**THE TASK**
Take the data below and filter it for lines containing the word "This"; show each line found.

**EXERCISE MATERIALS**
┌──

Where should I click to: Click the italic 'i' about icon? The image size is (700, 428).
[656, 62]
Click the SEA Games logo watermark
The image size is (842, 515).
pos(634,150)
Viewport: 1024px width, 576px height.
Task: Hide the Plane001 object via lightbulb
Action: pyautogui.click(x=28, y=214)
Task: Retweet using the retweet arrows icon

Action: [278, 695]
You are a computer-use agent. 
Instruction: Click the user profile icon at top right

└──
┌──

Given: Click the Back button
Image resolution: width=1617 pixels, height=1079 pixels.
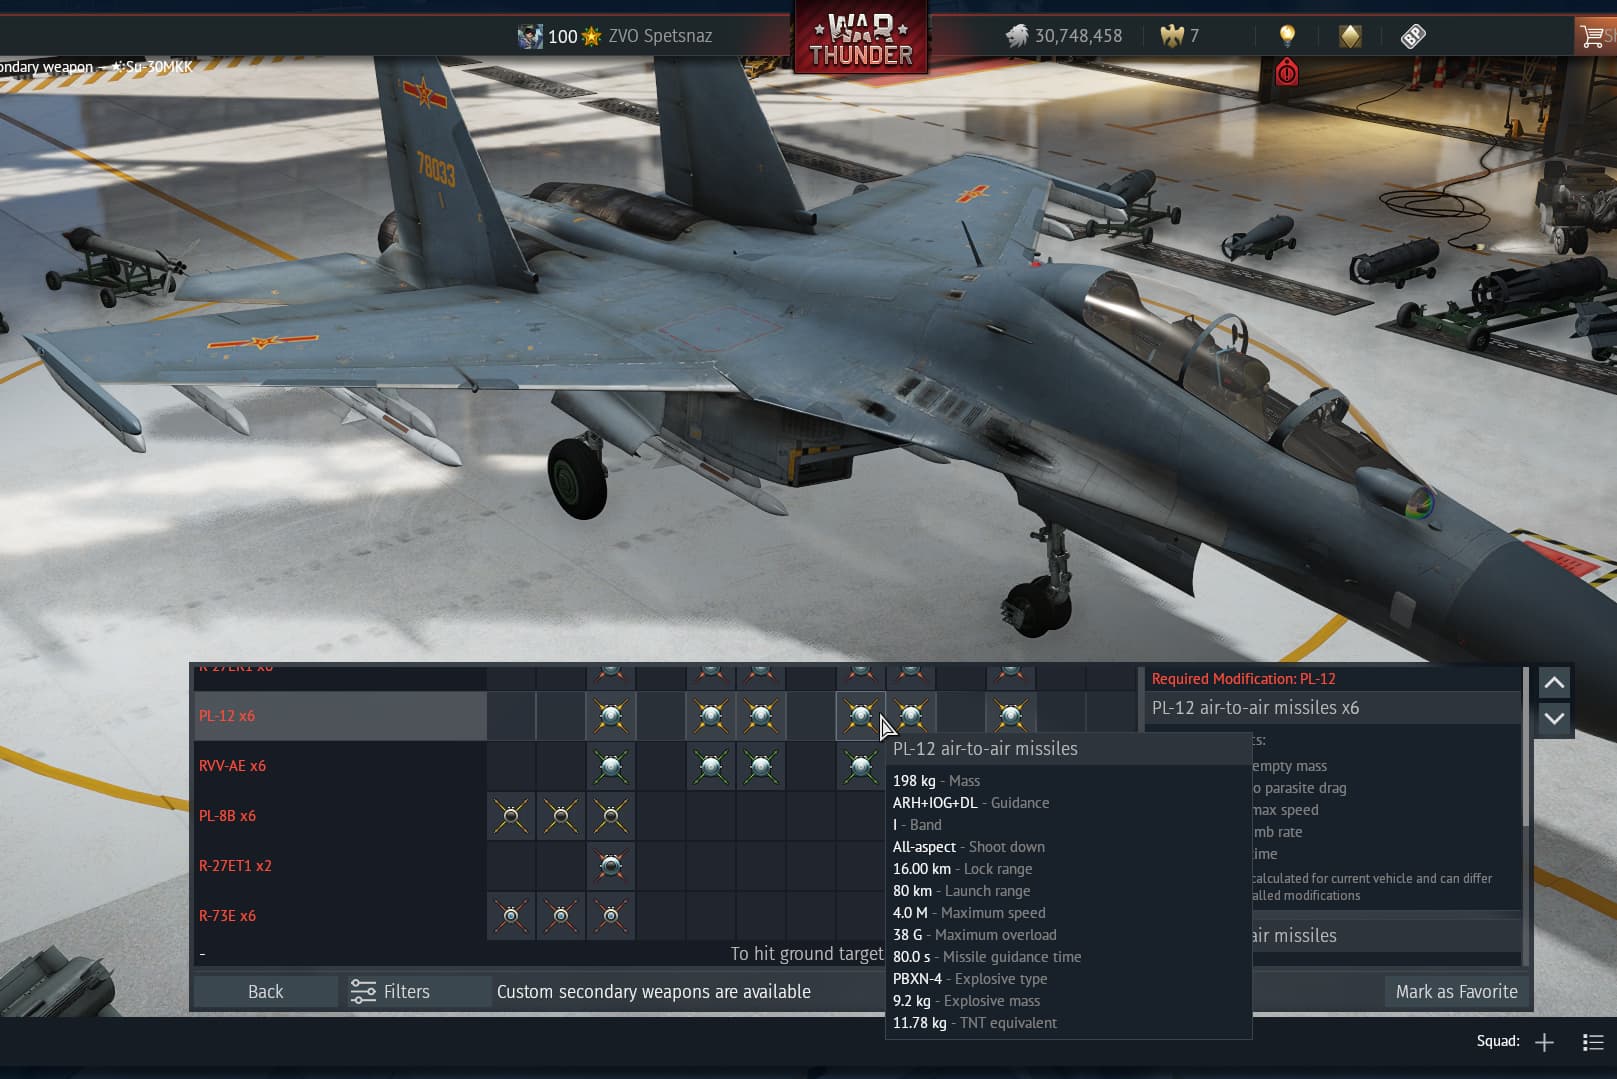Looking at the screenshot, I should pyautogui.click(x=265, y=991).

└──
┌──

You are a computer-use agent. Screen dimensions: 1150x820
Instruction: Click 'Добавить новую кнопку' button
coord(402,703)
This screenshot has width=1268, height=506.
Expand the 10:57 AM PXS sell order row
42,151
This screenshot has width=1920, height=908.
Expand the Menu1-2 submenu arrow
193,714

└──

**RESPONSE TO THE EXERCISE**
This screenshot has width=1268, height=506.
This screenshot has width=1920, height=908.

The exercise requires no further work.